Рано утром Виктор вылетал в Москву. До Ляйсан он дозвонился только из пермского аэропорта Большое Савино. Отчаявшись и уже ни на что не надеясь, он все-таки набрал ее номер и вдруг услышал ее слабый голос.

— Неужели это ты, Ляйсан?

— Да, Витенька, это я.

— Ты не отвечала. Что случилось?

— Когда ты ушел, я не выдержала, расплакалась. Чтобы хоть немного уснуть, наглоталась снотворных таблеток. И, видимо, выпила их слишком много. Когда пришла домработница, я уже была без сознания. Меня отвезли в больницу. И вот только что приехала оттуда. Но ты не волнуйся. Все хорошо. Ты уже дома?

— Почти. Ляйсан… Обещай, что позже мы созвонимся и решим, когда ты к нам приедешь. Приедешь обязательно! Я познакомлю тебя с семьей, близкими, друзьями. Вы Вы подружитесь, не сомневаюсь. Договорились?

— Хорошо, я подумаю.

— Никаких «подумаю»!

— Хорошо, обещаю. Хотя мне очень нелегко будет на это решиться.

— Но почему?

— Да пойми же… Я помнила тебя и думала о тебе все эти годы. Но, встретившись с тобой, поняла, что не могу жить без тебя. Но ты исчез. И я снова одна. Через несколько дней появится мой нелюбимый муж, от которого я уходила не раз. Но я принадлежу ему и обязана терпеть его опостылевшие ласки. Это пытка, Витенька, мучение. Ты не знаешь, что это такое, и слава твоему Богу. Скажи ему спасибо за то, что он защитил тебя от любви нелюбимого человека, — Ляйсан помолчала и продолжила другим, более спокойным, тоном: — Конечно, я могу к тебе приехать. Но зачем? Чтобы увидеть, как ты купаешься в ласках своей молодой красавицы? Или посмотреть на твоих довольных жизнью друзей? Нет уж, лучше не знать ничего, не видеть и не слышать. Так спокойнее.
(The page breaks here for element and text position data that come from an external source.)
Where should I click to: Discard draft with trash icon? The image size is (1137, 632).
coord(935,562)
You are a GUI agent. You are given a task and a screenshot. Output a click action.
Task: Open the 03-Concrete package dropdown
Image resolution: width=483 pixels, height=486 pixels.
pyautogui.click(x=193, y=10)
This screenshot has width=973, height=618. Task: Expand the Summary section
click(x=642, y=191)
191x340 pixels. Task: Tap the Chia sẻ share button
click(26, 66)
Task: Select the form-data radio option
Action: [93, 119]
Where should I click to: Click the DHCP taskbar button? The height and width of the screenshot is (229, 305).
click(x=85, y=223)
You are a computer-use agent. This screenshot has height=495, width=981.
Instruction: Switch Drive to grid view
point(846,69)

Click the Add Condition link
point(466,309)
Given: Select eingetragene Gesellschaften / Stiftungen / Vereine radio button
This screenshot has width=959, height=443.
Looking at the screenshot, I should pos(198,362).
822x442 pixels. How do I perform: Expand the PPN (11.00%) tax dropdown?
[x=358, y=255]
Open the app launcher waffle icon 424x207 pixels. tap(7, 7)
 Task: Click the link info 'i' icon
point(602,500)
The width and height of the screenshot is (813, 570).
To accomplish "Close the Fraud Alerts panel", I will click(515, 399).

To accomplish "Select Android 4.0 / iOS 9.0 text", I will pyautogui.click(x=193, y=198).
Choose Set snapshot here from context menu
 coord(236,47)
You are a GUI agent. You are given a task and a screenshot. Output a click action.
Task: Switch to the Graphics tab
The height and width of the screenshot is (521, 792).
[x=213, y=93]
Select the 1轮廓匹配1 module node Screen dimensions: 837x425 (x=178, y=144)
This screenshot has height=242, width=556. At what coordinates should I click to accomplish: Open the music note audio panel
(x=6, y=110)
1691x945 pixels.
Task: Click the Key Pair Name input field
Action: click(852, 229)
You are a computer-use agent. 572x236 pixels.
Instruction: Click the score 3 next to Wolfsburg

— Господи, как ты зачерствела в этом своем захолустном Париже! Брюзжишь, как одинокая старая дева. И это с твоей-то внешностью и таким именем!

— А ты знаешь, что означает мое имя?

— Представь себе, знаю. Ляйсан — значит «первая, щедрая, весенняя капель».

— Верно.

— Так вот, дорогая «капель». Немедленно диктуй свой домашний телефон и адрес. Не очень-то я верю всяким сотовым… Между прочим, у меня тоже неплохое имя.

— Да, «Виктор» в переводе с латинского означает «победитель». Это так?

— Все-то тебе известно…

— …Когда ваш автобус скрылся, я ушла к нашему грибку и вдоволь наплакалась. И вдруг увидела нашу бутылку из-под шампанского. Как я обрадовалась, Витенька! Я схватила ее, принесла домой, вымыла и хранила до самого отъезда из поселка. А когда уезжала, закопала ее в песок под тем грибком. Возможно, она все еще там…

— Обязательно съездим и откопаем ее.

— Ты шутишь? А про эту бутылку вспомнила вот почему. Я ее тогда спрятала среди книг, которые стояли на полке в моей комнате. Была там и Малая советская энциклопедия. На глаза попался том на букву «В». Я открыла его и прочла: «Виктория» в переводе с латинского означает «богиня победы», а «Виктор» — «победитель». Ты соответствуешь своему имени. Меня ты сразил раз и навсегда. Мне очень без тебя плохо. Но попробую сейчас обойтись без слез. Буду учиться расставаться с сухими глазами. Давай попрощаемся, пока я не расплакалась, хорошо? Да и тебе нужно сейчас забыть меня, чтобы собраться и перед встречей с семьей выглядеть соскучившимся.

— Да, об этом стоит подумать.

…Когда присланная за Бойченко машина проезжала Пермь, он закрыл глаза, чтобы не видеть загаженные, в сугробах неубранного грязного снега городские улицы. После ухоженного, идеально чистого Парижа это зрелище было особенно неприятным. Но вот Toyota вылетела на Головановский тракт, по обеим сторонам которого стоял смешанный лес. Виктор рассеянно смотрел по сторонам, пытаясь представить встречу с Никой и Лизой. Но сосредоточиться не удавалось, мешали одолевавшие мысли: «Что теперь будет с Ляйсан? Как сложатся наши отношения и какими они будут? Нужно ли ей приезжать? Конечно, это будет тяжелейшее испытание для Ники. Да и для меня тоже. Может, не стоит рисковать? Вдруг давно утихшая страсть вспыхнет с новой силой? Что тогда? Последствия непредсказуемы. Можно в очередной раз жениться и даже оказаться в Париже. И спокойно доживать свой век в самом центре Европы. Господи! Какая чушь! О чем я?! Все, никаких звонков, писем и встреч! Только так можно потушить это тлеющее чувство. Но как это жестоко по отношению к Ляйсан! Так что же делать?».